▶ Work to be completed:
Exactly as written, transcribe each line of the listing.

Records provided section start

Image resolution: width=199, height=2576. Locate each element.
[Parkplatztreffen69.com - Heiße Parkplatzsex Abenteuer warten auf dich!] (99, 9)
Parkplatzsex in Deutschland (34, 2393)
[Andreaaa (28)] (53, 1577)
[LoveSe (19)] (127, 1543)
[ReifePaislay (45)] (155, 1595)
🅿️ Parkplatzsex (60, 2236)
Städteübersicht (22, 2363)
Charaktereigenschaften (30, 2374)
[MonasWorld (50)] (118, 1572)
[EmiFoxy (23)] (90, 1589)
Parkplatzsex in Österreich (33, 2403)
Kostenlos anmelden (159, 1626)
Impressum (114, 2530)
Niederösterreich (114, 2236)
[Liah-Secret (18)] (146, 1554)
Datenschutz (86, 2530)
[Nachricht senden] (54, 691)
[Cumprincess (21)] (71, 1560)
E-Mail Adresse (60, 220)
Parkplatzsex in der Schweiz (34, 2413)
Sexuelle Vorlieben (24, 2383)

Records provided section end

▶ Exercise output:
Image resolution: width=199, height=2576. Locate each element.
[Parkplatztreffen69.com - Heiße Parkplatzsex Abenteuer warten auf dich!] (99, 9)
Parkplatzsex in Deutschland (34, 2393)
[Andreaaa (28)] (53, 1577)
[LoveSe (19)] (127, 1543)
[ReifePaislay (45)] (155, 1595)
🅿️ Parkplatzsex (60, 2236)
Städteübersicht (22, 2363)
Charaktereigenschaften (30, 2374)
[MonasWorld (50)] (118, 1572)
[EmiFoxy (23)] (90, 1589)
Parkplatzsex in Österreich (33, 2403)
Kostenlos anmelden (159, 1626)
Impressum (114, 2530)
Niederösterreich (114, 2236)
[Liah-Secret (18)] (146, 1554)
Datenschutz (86, 2530)
[Nachricht senden] (54, 691)
[Cumprincess (21)] (71, 1560)
E-Mail Adresse (60, 220)
Parkplatzsex in der Schweiz (34, 2413)
Sexuelle Vorlieben (24, 2383)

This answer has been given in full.